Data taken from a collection
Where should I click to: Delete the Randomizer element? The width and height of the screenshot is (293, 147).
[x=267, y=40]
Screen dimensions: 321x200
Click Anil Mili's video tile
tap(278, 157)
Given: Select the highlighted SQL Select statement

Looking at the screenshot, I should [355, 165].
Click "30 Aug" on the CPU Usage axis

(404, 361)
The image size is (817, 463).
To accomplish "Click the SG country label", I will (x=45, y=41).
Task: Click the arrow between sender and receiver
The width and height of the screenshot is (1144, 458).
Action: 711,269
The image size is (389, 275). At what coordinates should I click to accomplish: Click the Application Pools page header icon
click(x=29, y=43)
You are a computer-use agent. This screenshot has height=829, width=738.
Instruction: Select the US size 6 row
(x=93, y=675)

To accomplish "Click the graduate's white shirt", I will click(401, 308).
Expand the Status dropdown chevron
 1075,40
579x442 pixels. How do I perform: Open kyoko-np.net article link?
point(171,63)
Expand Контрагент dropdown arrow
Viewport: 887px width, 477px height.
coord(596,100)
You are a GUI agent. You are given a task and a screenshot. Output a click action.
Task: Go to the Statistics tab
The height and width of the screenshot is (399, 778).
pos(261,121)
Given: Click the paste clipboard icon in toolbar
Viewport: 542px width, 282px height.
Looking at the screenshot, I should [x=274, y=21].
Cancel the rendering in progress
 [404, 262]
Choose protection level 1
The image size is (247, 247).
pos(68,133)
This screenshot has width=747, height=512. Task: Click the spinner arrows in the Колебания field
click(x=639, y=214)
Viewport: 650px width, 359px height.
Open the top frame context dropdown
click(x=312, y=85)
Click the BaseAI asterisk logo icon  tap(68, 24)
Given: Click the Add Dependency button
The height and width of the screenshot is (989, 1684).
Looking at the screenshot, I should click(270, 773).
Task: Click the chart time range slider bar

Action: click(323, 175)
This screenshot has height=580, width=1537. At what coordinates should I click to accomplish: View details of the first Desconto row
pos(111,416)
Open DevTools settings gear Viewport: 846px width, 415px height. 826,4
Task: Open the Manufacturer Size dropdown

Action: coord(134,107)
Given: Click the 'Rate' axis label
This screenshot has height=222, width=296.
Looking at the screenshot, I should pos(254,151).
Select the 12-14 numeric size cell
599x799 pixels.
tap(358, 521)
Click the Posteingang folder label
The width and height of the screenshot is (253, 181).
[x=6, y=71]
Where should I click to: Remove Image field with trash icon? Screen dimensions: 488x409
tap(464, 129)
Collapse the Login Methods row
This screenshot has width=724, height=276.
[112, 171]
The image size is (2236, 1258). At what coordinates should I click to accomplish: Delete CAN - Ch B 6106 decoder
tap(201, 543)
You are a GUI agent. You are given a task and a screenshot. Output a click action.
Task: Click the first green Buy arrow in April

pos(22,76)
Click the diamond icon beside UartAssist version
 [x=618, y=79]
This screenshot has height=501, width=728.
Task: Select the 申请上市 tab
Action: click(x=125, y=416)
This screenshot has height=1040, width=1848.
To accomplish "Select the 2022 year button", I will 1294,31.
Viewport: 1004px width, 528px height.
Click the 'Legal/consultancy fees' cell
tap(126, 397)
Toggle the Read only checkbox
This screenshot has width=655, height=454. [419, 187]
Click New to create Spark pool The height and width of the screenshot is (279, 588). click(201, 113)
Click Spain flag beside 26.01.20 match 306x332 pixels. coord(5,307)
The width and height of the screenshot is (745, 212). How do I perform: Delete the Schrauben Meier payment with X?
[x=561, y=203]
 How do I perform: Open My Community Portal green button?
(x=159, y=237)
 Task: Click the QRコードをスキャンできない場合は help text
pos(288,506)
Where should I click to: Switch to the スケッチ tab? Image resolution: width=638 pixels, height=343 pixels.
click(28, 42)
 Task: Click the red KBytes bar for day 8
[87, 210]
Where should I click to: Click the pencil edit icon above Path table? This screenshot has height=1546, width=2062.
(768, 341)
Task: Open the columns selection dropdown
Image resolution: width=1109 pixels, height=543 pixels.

To do:
Swap "dropdown" for "menu" in the stretch of items from the line containing "Viewport: 650px width, 359px height." through the line containing "Action: click(323, 175)", and give back only those lines with nothing else changed.

Full response:
Viewport: 650px width, 359px height.
Open the top frame context menu
click(x=312, y=85)
Click the BaseAI asterisk logo icon  tap(68, 24)
Given: Click the Add Dependency button
The height and width of the screenshot is (989, 1684).
Looking at the screenshot, I should click(270, 773).
Task: Click the chart time range slider bar

Action: click(323, 175)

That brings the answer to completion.